[WORK TO DO]
Return, without alteration, the items that begin at the line containing "Развлекательный сервис Pro-Imya (353, 423)" and end with the line containing "О сайте (515, 707)", including both of those lines.

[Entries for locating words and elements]

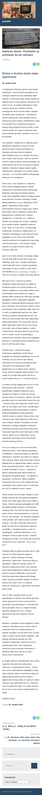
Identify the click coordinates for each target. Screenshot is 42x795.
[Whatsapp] (38, 64)
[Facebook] (34, 64)
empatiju (33, 272)
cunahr (6, 21)
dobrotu (15, 272)
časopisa (19, 202)
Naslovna (11, 754)
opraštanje (23, 272)
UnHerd (5, 705)
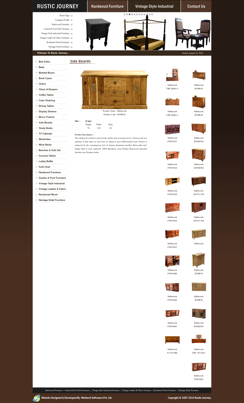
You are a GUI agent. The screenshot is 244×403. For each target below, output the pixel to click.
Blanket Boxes (46, 72)
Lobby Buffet (46, 161)
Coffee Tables (46, 95)
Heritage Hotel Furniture (59, 47)
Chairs (42, 83)
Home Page (64, 15)
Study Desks (46, 128)
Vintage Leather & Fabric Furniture (54, 38)
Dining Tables (46, 106)
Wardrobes (45, 139)
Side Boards (45, 122)
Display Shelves (47, 111)
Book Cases (45, 78)
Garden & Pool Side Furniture (56, 29)
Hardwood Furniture (60, 24)
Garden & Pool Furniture (52, 178)
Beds (41, 67)
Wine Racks (45, 144)
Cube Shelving (47, 100)
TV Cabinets (45, 133)
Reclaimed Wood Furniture (58, 42)
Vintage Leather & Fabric (52, 189)
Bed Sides (44, 61)
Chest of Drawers (48, 89)
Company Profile (62, 20)
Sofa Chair (44, 167)
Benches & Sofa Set (50, 150)
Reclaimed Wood (48, 194)
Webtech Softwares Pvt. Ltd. (96, 398)
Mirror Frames (46, 117)
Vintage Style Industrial (52, 183)
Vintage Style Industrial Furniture (55, 33)
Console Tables (47, 155)
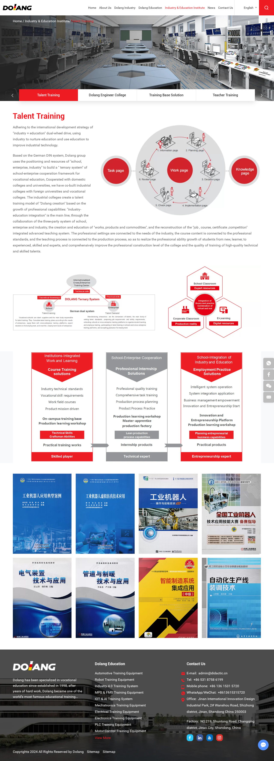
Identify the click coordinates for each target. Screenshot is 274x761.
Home (92, 7)
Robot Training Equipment (114, 680)
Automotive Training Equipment (119, 673)
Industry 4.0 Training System (116, 686)
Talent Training (48, 95)
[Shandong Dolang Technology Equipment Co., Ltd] (17, 9)
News (211, 7)
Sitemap (93, 752)
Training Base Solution (166, 95)
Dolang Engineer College (107, 95)
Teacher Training (225, 95)
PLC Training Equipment (113, 724)
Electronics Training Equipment (118, 718)
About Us (105, 7)
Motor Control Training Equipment (120, 731)
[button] (12, 95)
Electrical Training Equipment (117, 712)
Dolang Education (150, 7)
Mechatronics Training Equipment (120, 705)
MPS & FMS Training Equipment (119, 692)
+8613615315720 (231, 692)
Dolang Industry (125, 7)
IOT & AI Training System (114, 699)
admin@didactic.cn (213, 673)
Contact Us (225, 7)
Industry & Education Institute (185, 7)
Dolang (78, 752)
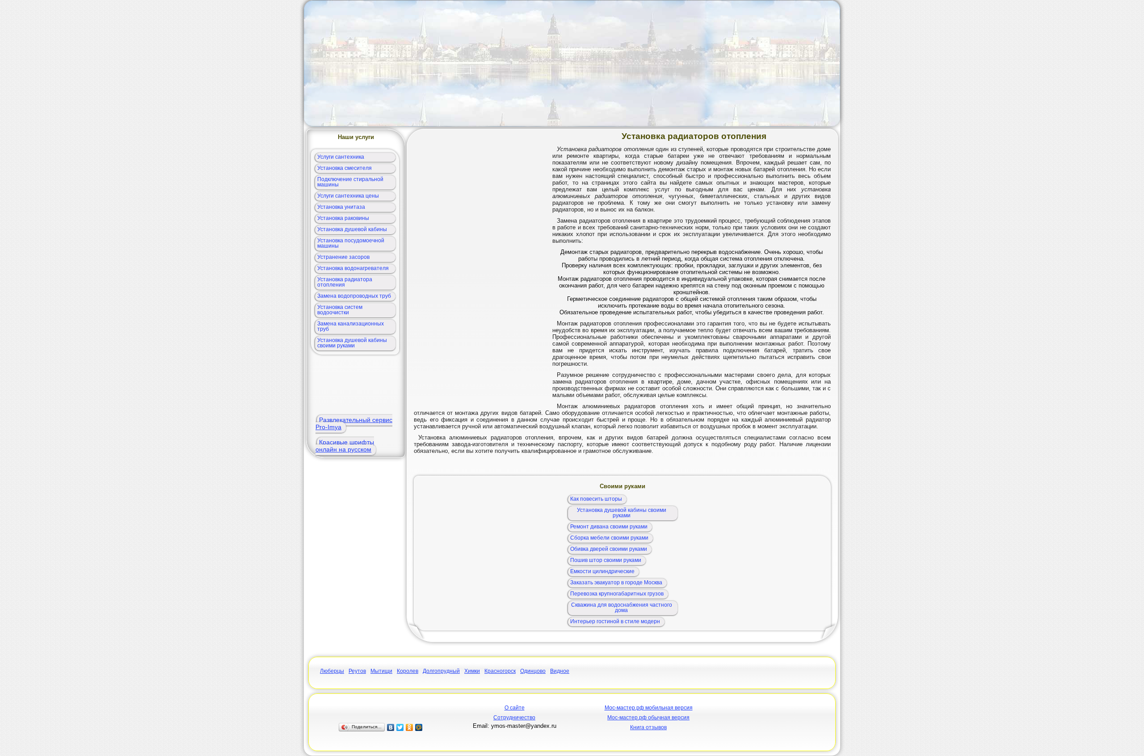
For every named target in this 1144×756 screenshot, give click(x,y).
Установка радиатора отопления (344, 282)
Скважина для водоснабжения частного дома (621, 607)
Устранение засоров (343, 257)
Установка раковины (343, 218)
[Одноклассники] (409, 727)
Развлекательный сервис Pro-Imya (353, 423)
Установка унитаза (341, 207)
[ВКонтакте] (390, 727)
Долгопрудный (441, 671)
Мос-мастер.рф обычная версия (648, 717)
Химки (472, 671)
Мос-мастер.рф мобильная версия (649, 707)
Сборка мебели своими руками (609, 538)
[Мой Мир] (419, 727)
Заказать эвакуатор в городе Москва (616, 582)
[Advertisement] (572, 63)
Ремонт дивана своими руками (609, 526)
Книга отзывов (648, 727)
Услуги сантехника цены (348, 196)
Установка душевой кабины (352, 229)
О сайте (515, 707)
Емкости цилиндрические (602, 571)
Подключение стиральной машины (350, 182)
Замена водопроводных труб (354, 296)
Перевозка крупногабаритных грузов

[ANSWER IN FULL]
Развлекательный сервис Pro-Imya (353, 423)
Установка унитаза (341, 207)
[ВКонтакте] (390, 727)
Долгопрудный (441, 671)
Мос-мастер.рф обычная версия (648, 717)
Химки (472, 671)
Мос-мастер.рф мобильная версия (649, 707)
Сборка мебели своими руками (609, 538)
[Мой Мир] (419, 727)
Заказать эвакуатор в городе Москва (616, 582)
[Advertisement] (572, 63)
Ремонт дивана своими руками (609, 526)
Книга отзывов (648, 727)
Услуги сантехника цены (348, 196)
Установка душевой кабины (352, 229)
О сайте (515, 707)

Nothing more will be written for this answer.